Task description: Repeat the data exactly, with every line included.
***** Data for processing
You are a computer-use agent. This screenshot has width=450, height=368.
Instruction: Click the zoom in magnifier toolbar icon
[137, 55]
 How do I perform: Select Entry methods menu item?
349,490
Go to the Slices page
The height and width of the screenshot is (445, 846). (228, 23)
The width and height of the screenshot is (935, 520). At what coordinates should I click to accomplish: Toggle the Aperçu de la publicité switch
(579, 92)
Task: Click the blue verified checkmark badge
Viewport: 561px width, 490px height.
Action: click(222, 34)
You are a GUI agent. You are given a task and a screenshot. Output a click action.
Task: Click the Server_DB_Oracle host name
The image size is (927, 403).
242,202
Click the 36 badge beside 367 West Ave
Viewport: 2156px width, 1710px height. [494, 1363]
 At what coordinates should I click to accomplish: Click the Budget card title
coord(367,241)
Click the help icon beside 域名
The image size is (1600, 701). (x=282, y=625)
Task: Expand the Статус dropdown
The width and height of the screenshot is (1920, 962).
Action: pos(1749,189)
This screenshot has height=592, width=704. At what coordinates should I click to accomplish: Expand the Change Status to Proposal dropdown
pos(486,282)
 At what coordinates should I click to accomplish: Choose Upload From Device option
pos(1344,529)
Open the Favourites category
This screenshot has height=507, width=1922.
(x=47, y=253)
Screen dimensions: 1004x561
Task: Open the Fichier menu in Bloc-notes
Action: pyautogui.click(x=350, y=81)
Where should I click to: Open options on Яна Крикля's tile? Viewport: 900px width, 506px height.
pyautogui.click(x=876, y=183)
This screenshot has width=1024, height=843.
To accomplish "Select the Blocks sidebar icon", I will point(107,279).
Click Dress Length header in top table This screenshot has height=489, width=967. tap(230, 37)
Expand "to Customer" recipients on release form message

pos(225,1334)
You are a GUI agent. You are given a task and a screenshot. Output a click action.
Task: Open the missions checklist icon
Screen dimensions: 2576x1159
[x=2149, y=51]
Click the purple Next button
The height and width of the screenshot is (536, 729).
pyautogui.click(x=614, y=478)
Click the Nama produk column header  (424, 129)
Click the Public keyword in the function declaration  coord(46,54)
**********
Response to the task:
You are a computer-use agent. This screenshot has width=450, height=368.
Instruction: Click the zoom in magnifier toolbar icon
[137, 55]
 How do I perform: Select Entry methods menu item?
349,490
Go to the Slices page
The height and width of the screenshot is (445, 846). (228, 23)
The width and height of the screenshot is (935, 520). At what coordinates should I click to accomplish: Toggle the Aperçu de la publicité switch
(579, 92)
Task: Click the blue verified checkmark badge
Viewport: 561px width, 490px height.
Action: click(222, 34)
You are a GUI agent. You are given a task and a screenshot. Output a click action.
Task: Click the Server_DB_Oracle host name
The image size is (927, 403).
242,202
Click the 36 badge beside 367 West Ave
Viewport: 2156px width, 1710px height. [494, 1363]
 At what coordinates should I click to accomplish: Click the Budget card title
coord(367,241)
Click the help icon beside 域名
The image size is (1600, 701). (x=282, y=625)
Task: Expand the Статус dropdown
The width and height of the screenshot is (1920, 962).
Action: pos(1749,189)
This screenshot has height=592, width=704. At what coordinates should I click to accomplish: Expand the Change Status to Proposal dropdown
pos(486,282)
 At what coordinates should I click to accomplish: Choose Upload From Device option
pos(1344,529)
Open the Favourites category
This screenshot has height=507, width=1922.
(x=47, y=253)
Screen dimensions: 1004x561
Task: Open the Fichier menu in Bloc-notes
Action: pyautogui.click(x=350, y=81)
Where should I click to: Open options on Яна Крикля's tile? Viewport: 900px width, 506px height.
pyautogui.click(x=876, y=183)
This screenshot has width=1024, height=843.
To accomplish "Select the Blocks sidebar icon", I will point(107,279).
Click Dress Length header in top table This screenshot has height=489, width=967. tap(230, 37)
Expand "to Customer" recipients on release form message

pos(225,1334)
You are a GUI agent. You are given a task and a screenshot. Output a click action.
Task: Open the missions checklist icon
Screen dimensions: 2576x1159
[x=2149, y=51]
Click the purple Next button
The height and width of the screenshot is (536, 729).
pyautogui.click(x=614, y=478)
Click the Nama produk column header  (424, 129)
Click the Public keyword in the function declaration  coord(46,54)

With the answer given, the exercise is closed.